This tax season marks the final year North Carolina taxpayers will file their income taxes under the state’s old tax code. By next year the increased tax load for many North Carolina taxpayers will be apparent as a result of the tax plan passed by state leaders last year.
Today, the Budget & Tax Center released a report that highlights how the tax plan passed last year shifts the responsibility of paying for public investments to middle- and low- income taxpayers while providing generous tax cuts to the wealthy and profitable corporations. The report highlights various elements of the tax plan that fundamentally changes the state’s tax system and, subsequently, who pays taxes in North Carolina.

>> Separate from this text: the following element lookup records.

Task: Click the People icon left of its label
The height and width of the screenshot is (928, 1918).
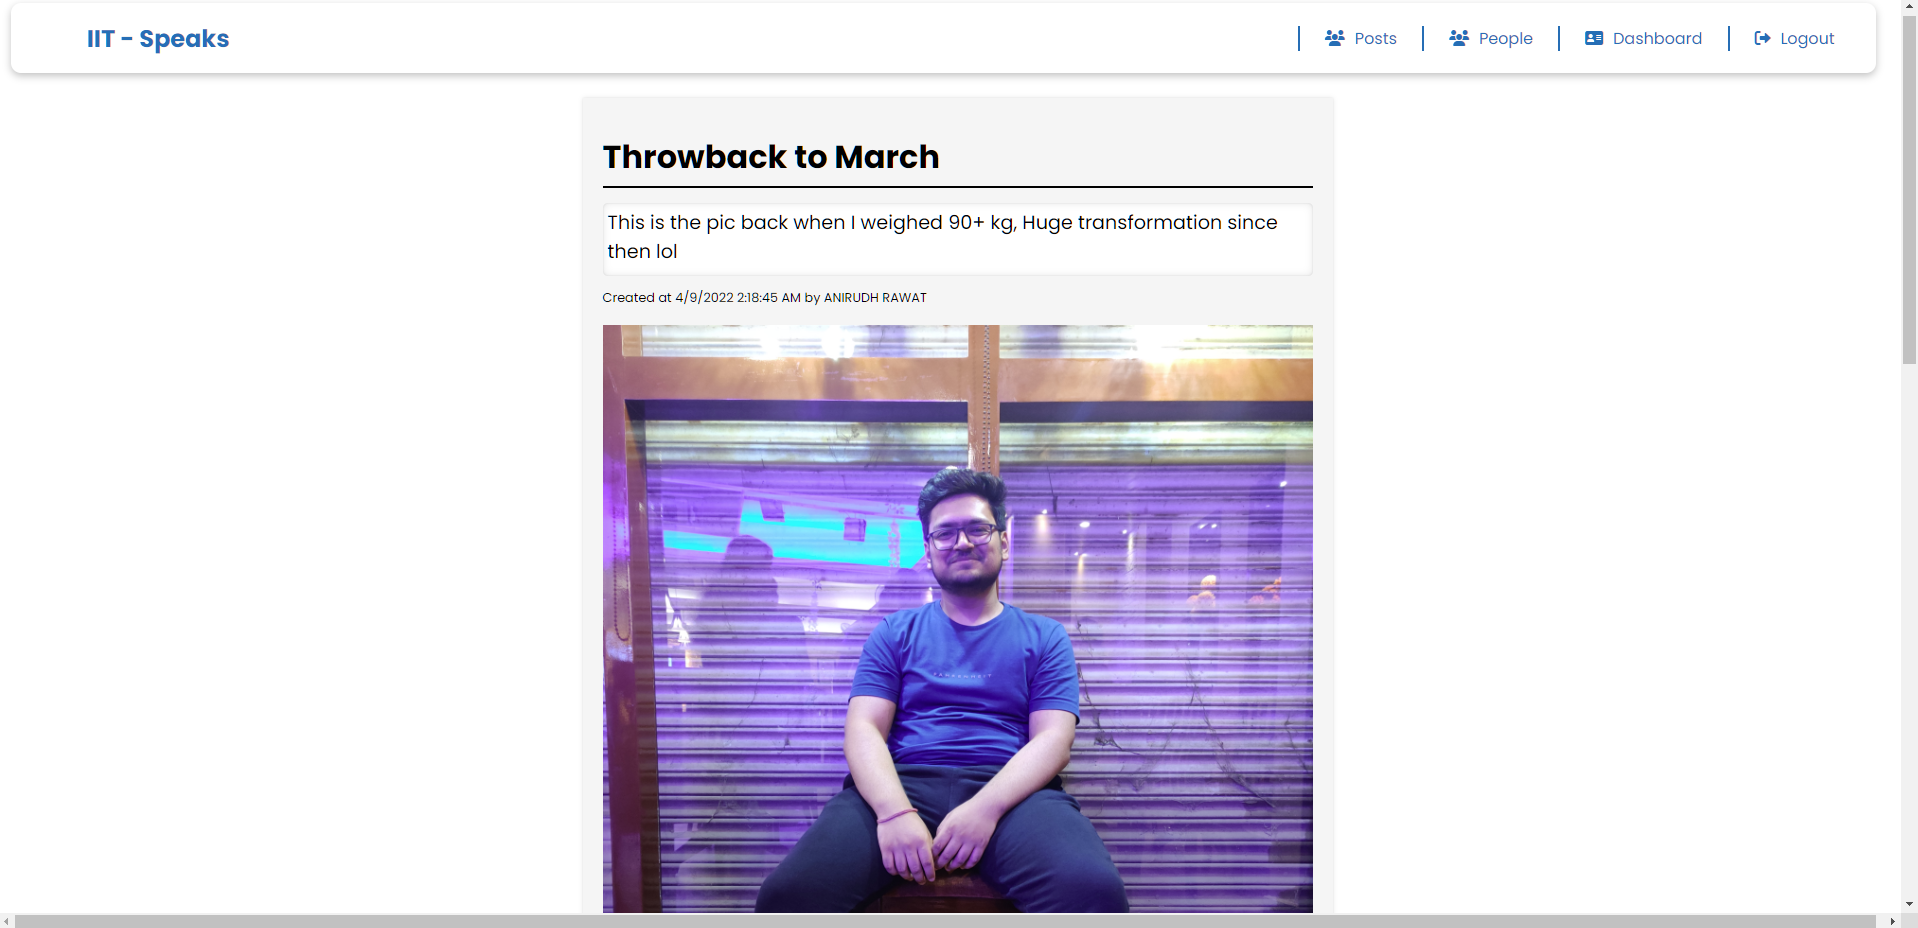Action: (x=1458, y=38)
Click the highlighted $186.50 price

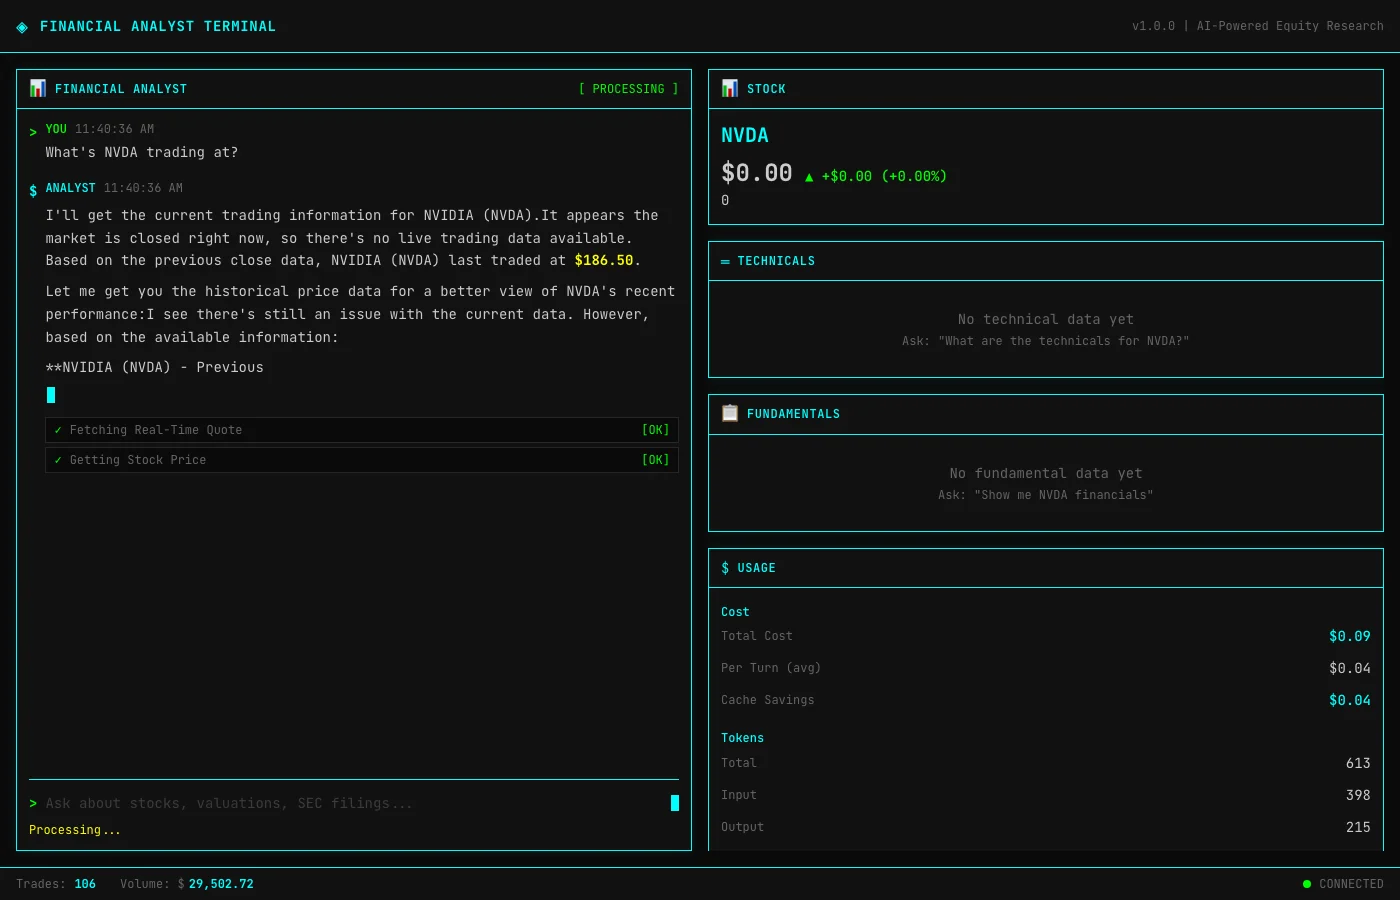coord(604,260)
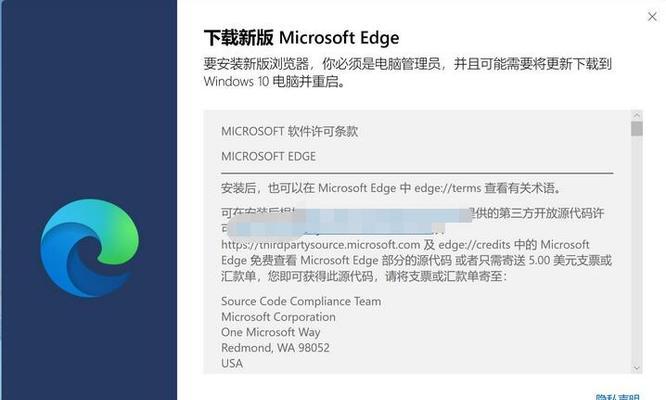Screen dimensions: 666x400
Task: Click the 下载新版 Microsoft Edge title
Action: pyautogui.click(x=301, y=38)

The tax plan passed last year replaces the existing graduated personal income tax rate structure with a flat tax rate that will largely benefit wealthy taxpayers who will now pay a much lower income tax rate. A number of tax provisions that benefit middle- and low-income families – such as the personal exemption and child and dependent care credit – are eliminated under the tax plan.
Other changes under the tax plan that contribute to the tax shift include huge corporate income tax rate cuts that will benefit only a small share of the state’s businesses. A portion of the corporate tax cut benefits with actually flow to corporate shareholders outside of the state. Meanwhile, expanding the sales tax to include various services means that those who spend a greater share of their income on goods and services – particularly middle- and low-income families and individuals – will pay more in state and local taxes.

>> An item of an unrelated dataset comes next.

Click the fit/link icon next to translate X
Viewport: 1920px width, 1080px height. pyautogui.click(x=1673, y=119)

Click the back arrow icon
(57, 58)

Furthermore, the tax plan allows the state Earned Income Tax Credit (EITC) to expire, which results in a tax increase for more than 900,000 North Carolina families across the state’s 100 counties, who will claim the tax credit for the last time this tax season. This tax credit is a proven tool for offsetting the negative impact of sales taxes on low-income workers.
Overall, around two-thirds of net benefits from the full tax plan will flow to the top 1 percent of income earners in North Carolina, the report highlights.
Proponents of the tax plan claim that the tax changes will create jobs and boost the state’s economy. However, evidence shows no clear relationship between tax cuts and positive state-level economic performance. The recent experience in Kansas serves as a good example. After passing huge tax cuts in 2012 that shifted the tax load to the state’s middle- and low-income taxpayers, Kansas’ subsequent economic performance has been lackluster.
The tax shift resulting from the tax plan does not represent a fair tax system that promotes shared economic prosperity for all North Carolinians. Instead, it will undermine the state’s economy and the tax system’s ability to fund essential public services. And for that, we all lose under the tax plan.